Finding $\lim_{n \to \infty} \int_{2}^{\infty} \frac{n\sin\left(\frac{x-2}{n}\right)}{(x-2)+(1+(x-2)^2)} dx$

Question

I have to calculate the following limits, using a theorem but I don't really know what theorem to use (it is for the subject of measurement and integration, for the unit "Measurable functions, integration and its properties"). $\space$

$$\lim_{n \to \infty} \int_{2}^{\infty} \frac{n\sin\left(\frac{x-2}{n}\right)}{(x-2)+(1+(x-2)^2)} dx$$

---

Do I have to use the dominated convergence theorem of Lebesgue?

I have first of all calculated $\lim\limits_{n \to \infty}\frac{n\sin\left(\frac{x-2}{n}\right)}{(x-2)+(1+(x-2)^2)}$ and I've obtained $\frac{1}{2x-3}$

Now, I want to calculate $\int_{2}^{\infty} \frac{1}{2x-3}\,dx$ but $\ln(\infty)$ doesn't exist... so what am I doing wrong?

Answer 1

I would "drop the tail" and use the monotone convergence theorem (which doesn't require the finiteness).
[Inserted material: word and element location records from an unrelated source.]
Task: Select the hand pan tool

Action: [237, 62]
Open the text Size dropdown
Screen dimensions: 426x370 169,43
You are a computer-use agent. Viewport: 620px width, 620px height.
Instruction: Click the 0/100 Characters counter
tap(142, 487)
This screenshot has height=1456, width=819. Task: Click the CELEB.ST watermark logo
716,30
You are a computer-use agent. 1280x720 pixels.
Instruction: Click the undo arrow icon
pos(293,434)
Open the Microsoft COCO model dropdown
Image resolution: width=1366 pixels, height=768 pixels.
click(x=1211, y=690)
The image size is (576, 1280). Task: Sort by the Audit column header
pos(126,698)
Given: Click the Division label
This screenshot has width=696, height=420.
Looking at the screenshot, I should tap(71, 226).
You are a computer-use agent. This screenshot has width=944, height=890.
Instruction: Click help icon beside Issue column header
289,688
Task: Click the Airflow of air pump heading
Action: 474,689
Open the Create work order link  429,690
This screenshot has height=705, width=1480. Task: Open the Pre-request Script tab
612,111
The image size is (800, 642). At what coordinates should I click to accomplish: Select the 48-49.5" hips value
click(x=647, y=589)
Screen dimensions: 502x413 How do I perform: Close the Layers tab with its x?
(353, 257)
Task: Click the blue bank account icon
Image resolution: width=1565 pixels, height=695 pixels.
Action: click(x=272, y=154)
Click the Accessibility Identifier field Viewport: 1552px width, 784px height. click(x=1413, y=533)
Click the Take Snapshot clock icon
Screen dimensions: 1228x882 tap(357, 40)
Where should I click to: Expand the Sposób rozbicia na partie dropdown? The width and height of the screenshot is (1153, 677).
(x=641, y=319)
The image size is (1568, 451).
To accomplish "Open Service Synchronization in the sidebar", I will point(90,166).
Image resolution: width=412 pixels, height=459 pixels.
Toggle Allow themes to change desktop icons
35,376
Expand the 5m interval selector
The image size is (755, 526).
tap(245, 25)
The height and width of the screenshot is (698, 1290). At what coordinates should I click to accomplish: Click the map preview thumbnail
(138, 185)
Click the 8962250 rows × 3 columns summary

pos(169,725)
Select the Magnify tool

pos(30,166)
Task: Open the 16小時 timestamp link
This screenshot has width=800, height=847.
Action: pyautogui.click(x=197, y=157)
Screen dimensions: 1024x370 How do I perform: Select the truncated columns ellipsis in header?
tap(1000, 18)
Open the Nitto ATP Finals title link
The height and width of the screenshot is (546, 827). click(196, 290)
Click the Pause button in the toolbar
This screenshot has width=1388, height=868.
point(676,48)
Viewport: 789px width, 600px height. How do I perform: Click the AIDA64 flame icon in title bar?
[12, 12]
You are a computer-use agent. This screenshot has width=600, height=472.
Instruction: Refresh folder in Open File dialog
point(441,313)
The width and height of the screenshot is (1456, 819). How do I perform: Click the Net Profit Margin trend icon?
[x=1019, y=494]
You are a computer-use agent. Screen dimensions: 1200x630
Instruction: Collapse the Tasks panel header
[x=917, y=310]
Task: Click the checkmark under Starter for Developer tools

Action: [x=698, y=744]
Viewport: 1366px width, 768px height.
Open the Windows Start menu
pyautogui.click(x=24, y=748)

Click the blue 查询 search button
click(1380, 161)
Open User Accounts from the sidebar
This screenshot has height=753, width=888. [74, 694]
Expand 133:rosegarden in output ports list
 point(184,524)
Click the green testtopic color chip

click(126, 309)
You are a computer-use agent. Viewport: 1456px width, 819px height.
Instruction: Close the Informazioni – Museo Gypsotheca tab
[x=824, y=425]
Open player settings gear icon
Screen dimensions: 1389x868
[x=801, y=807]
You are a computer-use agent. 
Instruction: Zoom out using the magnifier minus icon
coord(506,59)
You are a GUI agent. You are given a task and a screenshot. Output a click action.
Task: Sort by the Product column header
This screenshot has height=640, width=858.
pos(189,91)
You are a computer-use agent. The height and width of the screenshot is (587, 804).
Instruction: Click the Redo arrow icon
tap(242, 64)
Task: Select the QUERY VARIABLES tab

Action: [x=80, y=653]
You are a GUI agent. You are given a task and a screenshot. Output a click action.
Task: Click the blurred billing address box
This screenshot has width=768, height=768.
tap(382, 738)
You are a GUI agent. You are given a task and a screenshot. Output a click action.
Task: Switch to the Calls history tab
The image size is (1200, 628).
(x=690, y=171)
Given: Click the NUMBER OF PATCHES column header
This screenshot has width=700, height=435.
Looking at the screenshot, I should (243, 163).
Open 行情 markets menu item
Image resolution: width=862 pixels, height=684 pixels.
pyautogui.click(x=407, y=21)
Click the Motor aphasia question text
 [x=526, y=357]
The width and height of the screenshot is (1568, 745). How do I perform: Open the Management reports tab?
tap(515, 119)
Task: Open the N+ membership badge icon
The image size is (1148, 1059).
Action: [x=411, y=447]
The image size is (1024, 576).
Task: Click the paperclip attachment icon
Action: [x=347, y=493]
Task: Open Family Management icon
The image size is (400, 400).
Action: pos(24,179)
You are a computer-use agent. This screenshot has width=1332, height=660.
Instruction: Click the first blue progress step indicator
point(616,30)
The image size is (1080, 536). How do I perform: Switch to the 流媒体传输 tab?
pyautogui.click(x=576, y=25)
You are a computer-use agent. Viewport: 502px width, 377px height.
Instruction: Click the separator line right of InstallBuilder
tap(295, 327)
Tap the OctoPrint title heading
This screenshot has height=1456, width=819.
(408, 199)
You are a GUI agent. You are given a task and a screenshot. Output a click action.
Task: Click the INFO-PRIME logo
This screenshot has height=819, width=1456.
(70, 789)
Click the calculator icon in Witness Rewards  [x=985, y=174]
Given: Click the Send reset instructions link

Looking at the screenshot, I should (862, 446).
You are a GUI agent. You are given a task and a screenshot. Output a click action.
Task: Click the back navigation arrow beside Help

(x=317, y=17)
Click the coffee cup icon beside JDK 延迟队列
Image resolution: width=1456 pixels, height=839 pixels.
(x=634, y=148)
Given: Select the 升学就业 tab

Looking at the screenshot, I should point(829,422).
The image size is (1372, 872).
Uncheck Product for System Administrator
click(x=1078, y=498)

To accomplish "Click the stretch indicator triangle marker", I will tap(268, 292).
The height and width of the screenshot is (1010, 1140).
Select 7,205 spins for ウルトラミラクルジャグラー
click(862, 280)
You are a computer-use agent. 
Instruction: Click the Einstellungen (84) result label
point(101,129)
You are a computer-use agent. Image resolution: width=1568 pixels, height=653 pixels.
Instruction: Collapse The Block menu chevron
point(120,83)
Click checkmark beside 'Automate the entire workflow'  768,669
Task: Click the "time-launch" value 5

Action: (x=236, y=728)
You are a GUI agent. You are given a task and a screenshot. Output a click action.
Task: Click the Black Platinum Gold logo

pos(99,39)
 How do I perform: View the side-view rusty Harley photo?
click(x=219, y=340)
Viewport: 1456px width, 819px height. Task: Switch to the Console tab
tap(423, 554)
Our integral is $$I_n=\int_0^\infty\frac{n\sin(x/n)}{1+x+x^2}\,dx=J_n+R_n$$ with $J_n=\int_0^{n\pi}$ and $R_n=\int_{n\pi}^\infty$. Now $|R_n|\leqslant n\int_{n\pi}^\infty\frac{dx}{x^2}=\frac1\pi$, i.e. $R_n$ is bounded, and $\lim\limits_{n\to\infty}J_n=+\infty$ by MCT (indeed, $J_n=\int_0^\infty f_n(x)\,dx$ with $f_n(x)=0$ for $x\geqslant n\pi$, and $n\mapsto f_n(x)$ is nondecreasing for each fixed $x$, because $t\mapsto(\sin t)/t$ is decreasing for $t\in[0,\pi]$). Thus, $\lim\limits_{n\to\infty}I_n=+\infty$.